387 310 529 174 011 227 020 901 522 771 993 348 974 213 226 004 918 098 107 109
In the first run the numbers are sorted by the last digit; since there are 10 different digits we use ten buckets. The result of this sort we have here:
B-0 B-1 B-2 B-3 B-4 B-5 B-6 B-7 B-8 B-9 -------------------------------------------------------------------------- 310 011 522 993 174 226 387 348 529 020 901 213 974 227 918 109 771 004 107 098
Now we recollect the numbers from the buckets without changing their order.

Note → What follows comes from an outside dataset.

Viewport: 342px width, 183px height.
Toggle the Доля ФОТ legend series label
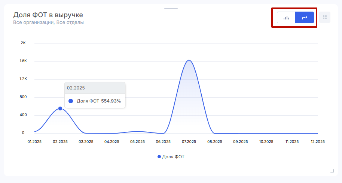tap(173, 157)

310 020 011 901 771 522 993 213 174 974 004 226 387 227 107 348 918 098 529 109
Sorting by the middle digit gives this result:
B-0 B-1 B-2 B-3 B-4 B-5 B-6 B-7 B-8 B-9 -------------------------------------------------------------------------- 901 310 020 348 771 387 993 004 011 522 174 098 107 213 226 974 109 918 227 529
It is obvious that the content of the buckets is still sorted ascending by the last digit. We recollect again the content of the buckets without changing their order.
901 004 107 109 310 011 213 918 020 522 226 227 529 348 771 174 974 387 993 098
The third and last run gives this distribution to the buckets:
B-0 B-1 B-2 B-3 B-4 B-5 B-6 B-7 B-8 B-9 -------------------------------------------------------------------------- 004 107 213 310 522 771 901 011 109 226 348 529 918 020 174 227 387 974 098 993
After recollecting the numbers the sort is finished.
004 011 020 098 107 109 174 213 226 227 310 348 387 522 529 771 901 918 974 993
The result of Hollerith idea was, that one only needs as many buckets as there are different symbols. Instead of one thousand buckets for a naive BucketSort a set of ten buckets is used three times in order to get the same result.
But what exactly is the trick for this enormous reduction? We have a look at the stack of numbers after the first recollection. We see in the stack a layer with numbers ending on 0, followed by a layer ending on 1 and so on. After the second recollection we have a layer where the second last digit is 0 and this layer could have 10 sub-layers with the last digit being 0, 1 etc. The trick of Hollerith was to substitute the sub-buckets by sub-layers which are automatically in perfect order all the time. And there is no effort necessary for administration of sub-layers. If a sub-layer exists, fine, if not, fine as well; it is not necessary for the algorithm to care about it.
And we see directly the reason why RadixSort is stable. When a layer is divided into sub-layers, the order of the data records is not changed. Maybe they do not have the same neighbors any more, but the position numbers (from the original stack) are still ascending.
We go back to the example with the bills. We want them to be sorted by year, within the years sorted by month and within the months by day. Since RadixSort is stable it becomes very easy. We first sort (in two runs) by days, then we sort (in two runs) by month and at the end (in two or four runs) by year. Sorting done!
Timing
editIt is obvious that any digit of any key is only processed once. Hence the number of key handlings is
- A = n * d
where n is the number of data records and d is the maximum number of digits in the key. Since the processing of any digit of any key takes the same time RadixSort has a linear characteristic.
In order to be able to compare RadixSort with other algorithms it is better to describe the characteristic by
- T = B * n * lg256(N)
where B is a constant reflecting the implementation and the term lg256(N) gives the number of repetitions where N is the maximum number of different key-values.